Strep A is a bacterial infection but is highly infectious. It can lead to scarlet fever, or the more serious condition - sepsis.

Last week there were 150 scarlet fever outbreaks across the East of England, compared to just eight in the same week in 2021.

The Beeches Primary School in Peterborough currently has several students off with the Strep A infection. 

Head teacher Tim Smith say they are taking extra precautions at Beeches Primary School in Peterborough. Credit: ITV News Anglia

"We've got five or six possible cases, which is in common with most of my colleagues in the city, here in Peterborough," said Tim Smith, headteacher.

"We're having to take the same measures in school again about reducing transmission, keeping our school clean, making sure we're vigilant as to the signs and symptoms. Everybody's very alert."

However, teachers and parents say they are concerned the antibiotics they need may not be readily available - despite health officials continuing to insist there are no supply chain issues.

At Waterbeach Pharmacy in Cambridgeshire, manager Gabriella Terrington says they have experienced supply issues.

Pharmacy manager Gabriella Terrington has struggled to get hold of oral antibiotics. Credit: ITV News Anglia

"At the moment we're really struggling to get hold of antibiotics, the doctors keep prescribing them, because there's a current outbreak of Strep A," she told ITV News Anglia.

"Lots of children are really poorly but we're struggling to get hold of the oral solution for antibiotics.

"Unfortunately the parents are having to go to different pharmacies to resource them elsewhere."

But Suffolk GP, Dr John Havard, says parents should not be alarmed as penicillin can be administered in pill form for children and there is no availability issues with that.

"Traditionally we use a syrup and a spoon but there is no reason why they can't have a 250mg tablet," he said.

"Put a tablet on a spoon of yoghurt or something sweet to disguise it, and it's fine.

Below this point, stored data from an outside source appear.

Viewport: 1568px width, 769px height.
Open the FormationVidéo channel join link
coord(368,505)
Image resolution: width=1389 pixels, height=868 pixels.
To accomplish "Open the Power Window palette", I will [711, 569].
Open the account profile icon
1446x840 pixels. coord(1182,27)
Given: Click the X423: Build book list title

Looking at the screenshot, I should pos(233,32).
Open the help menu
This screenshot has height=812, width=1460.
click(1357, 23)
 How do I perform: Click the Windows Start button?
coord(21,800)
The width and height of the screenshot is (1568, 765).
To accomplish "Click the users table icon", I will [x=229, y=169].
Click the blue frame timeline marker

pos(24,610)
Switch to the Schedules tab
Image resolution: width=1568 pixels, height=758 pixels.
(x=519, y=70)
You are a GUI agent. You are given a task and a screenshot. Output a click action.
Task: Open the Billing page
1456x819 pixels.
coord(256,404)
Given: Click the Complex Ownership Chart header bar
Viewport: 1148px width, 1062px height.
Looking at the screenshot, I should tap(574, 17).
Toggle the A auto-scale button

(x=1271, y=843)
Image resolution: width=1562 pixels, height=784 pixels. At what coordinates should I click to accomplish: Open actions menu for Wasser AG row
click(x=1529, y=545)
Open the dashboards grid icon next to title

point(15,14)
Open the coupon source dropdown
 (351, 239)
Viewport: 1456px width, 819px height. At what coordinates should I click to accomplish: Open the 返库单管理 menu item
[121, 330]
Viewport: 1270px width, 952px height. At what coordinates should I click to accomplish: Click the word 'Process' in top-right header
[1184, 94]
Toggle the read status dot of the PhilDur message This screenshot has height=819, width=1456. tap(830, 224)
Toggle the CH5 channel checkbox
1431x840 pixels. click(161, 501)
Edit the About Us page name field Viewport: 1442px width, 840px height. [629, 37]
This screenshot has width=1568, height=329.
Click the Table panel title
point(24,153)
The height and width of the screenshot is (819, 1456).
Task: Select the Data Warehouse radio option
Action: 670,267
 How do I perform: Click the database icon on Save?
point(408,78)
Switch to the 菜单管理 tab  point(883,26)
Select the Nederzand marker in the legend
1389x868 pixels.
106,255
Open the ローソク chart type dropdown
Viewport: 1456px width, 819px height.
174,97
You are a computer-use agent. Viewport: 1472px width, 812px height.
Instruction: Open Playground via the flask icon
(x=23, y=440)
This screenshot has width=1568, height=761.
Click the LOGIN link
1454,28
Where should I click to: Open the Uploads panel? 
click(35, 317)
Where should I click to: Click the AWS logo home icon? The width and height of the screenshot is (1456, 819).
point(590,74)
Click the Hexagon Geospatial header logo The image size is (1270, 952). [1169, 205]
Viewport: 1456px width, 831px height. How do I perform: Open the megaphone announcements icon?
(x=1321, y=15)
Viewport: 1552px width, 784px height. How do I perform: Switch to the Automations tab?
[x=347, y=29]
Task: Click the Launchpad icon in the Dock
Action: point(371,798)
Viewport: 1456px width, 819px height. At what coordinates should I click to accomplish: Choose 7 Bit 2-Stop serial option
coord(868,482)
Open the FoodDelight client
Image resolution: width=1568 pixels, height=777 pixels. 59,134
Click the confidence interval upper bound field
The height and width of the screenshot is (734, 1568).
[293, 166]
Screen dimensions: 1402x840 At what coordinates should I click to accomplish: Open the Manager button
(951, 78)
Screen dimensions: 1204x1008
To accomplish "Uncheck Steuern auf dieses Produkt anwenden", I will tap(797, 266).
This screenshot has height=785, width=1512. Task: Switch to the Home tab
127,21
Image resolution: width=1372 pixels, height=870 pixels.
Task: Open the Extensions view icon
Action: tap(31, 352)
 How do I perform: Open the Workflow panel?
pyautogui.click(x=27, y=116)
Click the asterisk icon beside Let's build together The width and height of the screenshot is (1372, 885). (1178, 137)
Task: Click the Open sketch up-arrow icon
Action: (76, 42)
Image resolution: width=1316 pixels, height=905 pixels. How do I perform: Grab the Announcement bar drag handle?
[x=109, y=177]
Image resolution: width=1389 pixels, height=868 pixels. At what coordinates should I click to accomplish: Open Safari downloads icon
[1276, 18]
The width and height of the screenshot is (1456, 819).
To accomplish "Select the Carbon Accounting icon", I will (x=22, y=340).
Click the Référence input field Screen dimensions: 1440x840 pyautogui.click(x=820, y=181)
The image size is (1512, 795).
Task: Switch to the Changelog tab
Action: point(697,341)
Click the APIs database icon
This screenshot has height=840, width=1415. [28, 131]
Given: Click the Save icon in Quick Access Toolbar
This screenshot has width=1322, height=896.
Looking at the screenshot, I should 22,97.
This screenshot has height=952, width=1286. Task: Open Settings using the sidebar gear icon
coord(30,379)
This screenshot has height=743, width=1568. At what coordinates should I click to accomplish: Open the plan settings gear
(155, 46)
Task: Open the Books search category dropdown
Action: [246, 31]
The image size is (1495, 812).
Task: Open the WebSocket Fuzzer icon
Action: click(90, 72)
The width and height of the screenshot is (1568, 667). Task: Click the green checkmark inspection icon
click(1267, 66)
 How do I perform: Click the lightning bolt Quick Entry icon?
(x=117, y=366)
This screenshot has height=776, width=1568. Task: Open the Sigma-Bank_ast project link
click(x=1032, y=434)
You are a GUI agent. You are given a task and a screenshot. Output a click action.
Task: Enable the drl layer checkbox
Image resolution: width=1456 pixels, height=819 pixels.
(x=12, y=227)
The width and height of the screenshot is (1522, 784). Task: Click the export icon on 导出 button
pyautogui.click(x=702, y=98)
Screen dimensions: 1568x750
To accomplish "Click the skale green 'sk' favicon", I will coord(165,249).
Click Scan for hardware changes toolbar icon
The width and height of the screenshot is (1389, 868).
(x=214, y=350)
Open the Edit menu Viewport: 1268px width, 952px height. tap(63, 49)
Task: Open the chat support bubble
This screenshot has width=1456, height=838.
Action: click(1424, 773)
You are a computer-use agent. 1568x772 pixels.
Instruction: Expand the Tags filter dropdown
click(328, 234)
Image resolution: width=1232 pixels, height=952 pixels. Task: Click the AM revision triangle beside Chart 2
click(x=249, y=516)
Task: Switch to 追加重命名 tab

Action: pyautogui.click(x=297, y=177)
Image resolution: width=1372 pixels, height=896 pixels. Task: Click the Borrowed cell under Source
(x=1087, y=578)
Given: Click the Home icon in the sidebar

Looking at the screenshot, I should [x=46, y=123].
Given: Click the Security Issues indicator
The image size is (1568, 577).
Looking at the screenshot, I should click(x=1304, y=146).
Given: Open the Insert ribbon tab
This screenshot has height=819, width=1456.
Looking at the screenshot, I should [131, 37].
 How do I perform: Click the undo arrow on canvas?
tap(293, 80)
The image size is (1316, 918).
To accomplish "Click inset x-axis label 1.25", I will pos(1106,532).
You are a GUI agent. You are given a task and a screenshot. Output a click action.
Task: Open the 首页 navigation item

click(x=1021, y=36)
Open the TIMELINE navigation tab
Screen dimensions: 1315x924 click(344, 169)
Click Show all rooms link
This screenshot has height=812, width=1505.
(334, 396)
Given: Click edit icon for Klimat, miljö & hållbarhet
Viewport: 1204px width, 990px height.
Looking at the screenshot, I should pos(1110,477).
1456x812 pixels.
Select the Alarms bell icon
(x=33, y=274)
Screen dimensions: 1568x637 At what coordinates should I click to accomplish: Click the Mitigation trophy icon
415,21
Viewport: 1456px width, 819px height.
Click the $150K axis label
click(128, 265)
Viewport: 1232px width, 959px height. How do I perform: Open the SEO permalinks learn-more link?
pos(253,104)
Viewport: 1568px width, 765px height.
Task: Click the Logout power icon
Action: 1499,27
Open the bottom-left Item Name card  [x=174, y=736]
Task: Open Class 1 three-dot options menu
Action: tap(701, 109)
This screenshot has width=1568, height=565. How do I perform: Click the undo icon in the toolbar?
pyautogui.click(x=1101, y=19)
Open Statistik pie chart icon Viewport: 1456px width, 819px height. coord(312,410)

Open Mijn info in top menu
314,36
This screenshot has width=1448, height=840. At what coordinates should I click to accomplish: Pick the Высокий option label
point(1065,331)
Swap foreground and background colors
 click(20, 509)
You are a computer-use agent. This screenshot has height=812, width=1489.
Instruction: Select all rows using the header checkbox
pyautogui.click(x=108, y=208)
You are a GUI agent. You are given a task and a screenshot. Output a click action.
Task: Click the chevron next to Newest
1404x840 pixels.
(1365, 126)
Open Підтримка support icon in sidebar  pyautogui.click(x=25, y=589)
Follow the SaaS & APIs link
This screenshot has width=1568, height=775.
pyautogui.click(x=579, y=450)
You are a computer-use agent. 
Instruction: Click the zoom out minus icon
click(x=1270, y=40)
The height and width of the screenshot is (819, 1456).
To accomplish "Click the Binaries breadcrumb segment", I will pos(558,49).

"We need parents to be sensible and monitor their children closely. Sore throats and runny noses happen at this time of year. So don't rush off to the doctor with that.

"But if they're deteriorating with the sore throat, the strawberry tongue, the scarlet fever rash that has that sand papery feel on the chest and tummy- that's different. 

"But most kids with scarlet fever are fine.  The invasive one is really rare and people should be reassured by that."

The government is assuring pharmacies and parents there is no antibiotic supply issue. Credit: ITV News Anglia

What are the main symptoms of Strep A?

Strep A bacteria can cause a lot of different illness, but tends to begin with a few typical symptoms, which include:

  • A rash

  • Sore throat

  • Flushed cheeks

  • A swollen tongue

  • Severe muscle aches

  • High fever

  • Localised muscle tenderness

  • Redness at the site of a wound.

It comes as the Health Secretary Steve Barclay said checks within the Department of Health and Social Care (DHSC) have not revealed an issue with supply of the medicines, after the National Pharmacy Association claimed there were “blips” in the supply chain of liquid penicillin, which is often given to children.

A Department of Health and Social Care spokesperson said: "There is no supplier shortage of antibiotics available to treat Strep A.

"We sometimes have surges for products and increased demand means some pharmacies are having difficulties obtaining certain antibiotics.

"We are working urgently with manufactures and wholesalers to explore what can be done to expedite deliveries and bring forward stock they have to help ensure it gets to where it's needed, to meet demand as quickly as possible and support access to these vital medicines."